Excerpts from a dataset
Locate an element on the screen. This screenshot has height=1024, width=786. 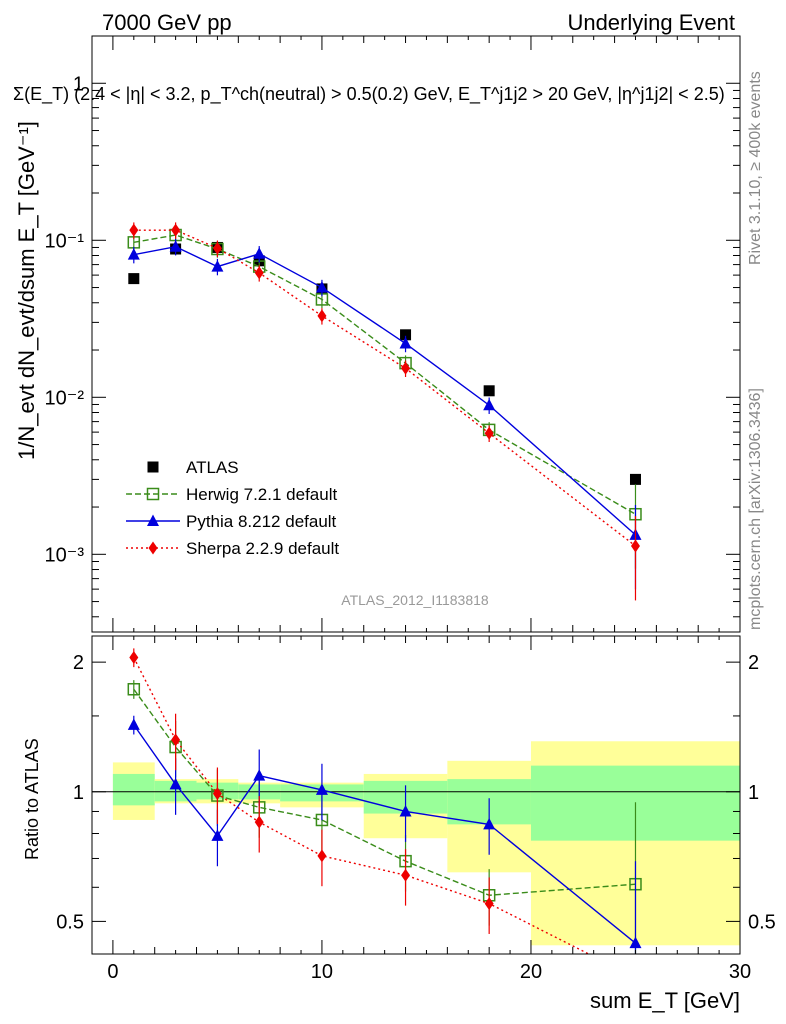
header-left: 7000 GeV pp is located at coordinates (167, 22).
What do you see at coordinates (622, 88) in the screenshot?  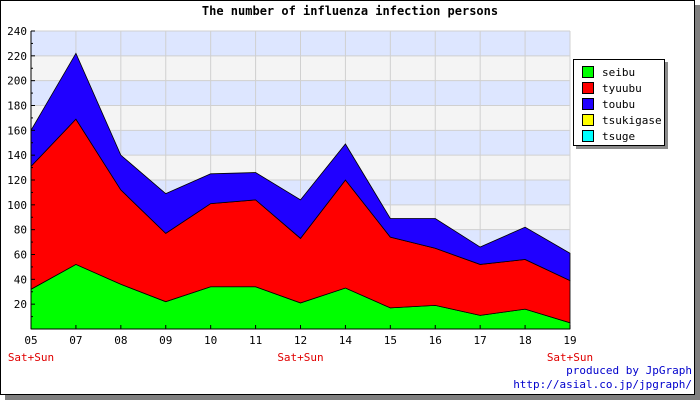 I see `legend-label: tyuubu` at bounding box center [622, 88].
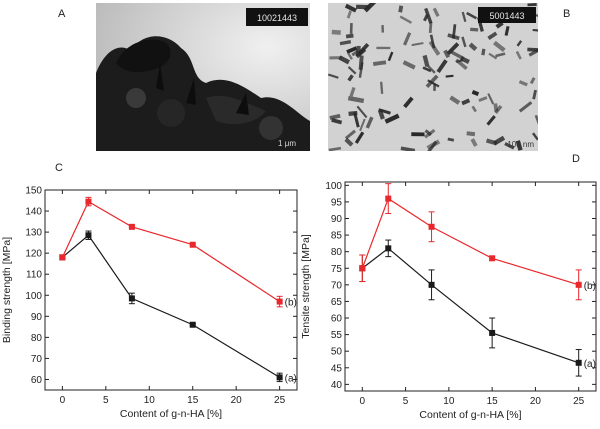 This screenshot has height=429, width=600. I want to click on y-tick-label: 60, so click(337, 320).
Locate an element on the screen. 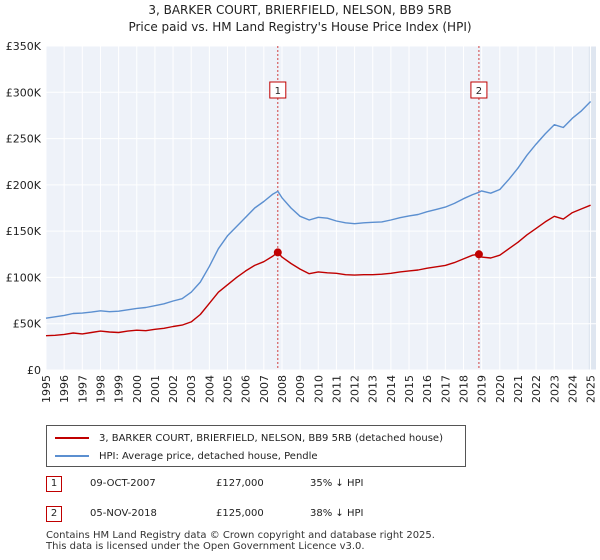  transaction-delta: 35% ↓ HPI is located at coordinates (337, 484).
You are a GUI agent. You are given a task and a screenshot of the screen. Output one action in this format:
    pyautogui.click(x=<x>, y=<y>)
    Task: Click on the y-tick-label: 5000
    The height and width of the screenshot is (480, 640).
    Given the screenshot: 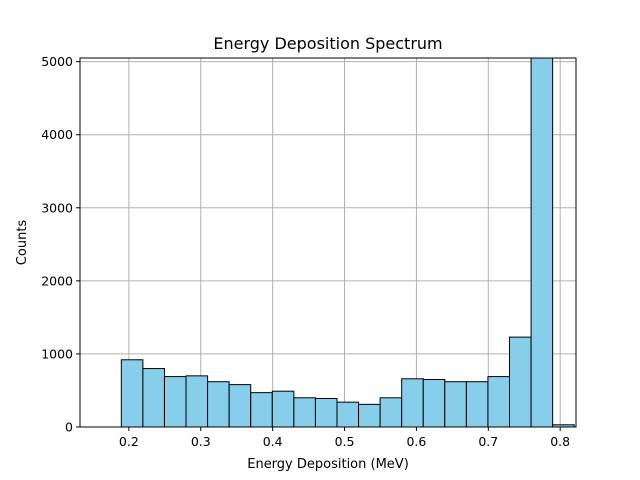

What the task asks: Rewrite the items from the line containing "You are a GUI" through the end of the items, changing "screenshot" to "screen capture" and leaving everything else as it is. Omit the pictures from your answer.

Expected output:
You are a GUI agent. You are given a task and a screen capture of the screen. Output one action in this format:
    pyautogui.click(x=<x>, y=<y>)
    Task: Click on the y-tick-label: 5000
    The height and width of the screen capture is (480, 640).
    Given the screen capture: 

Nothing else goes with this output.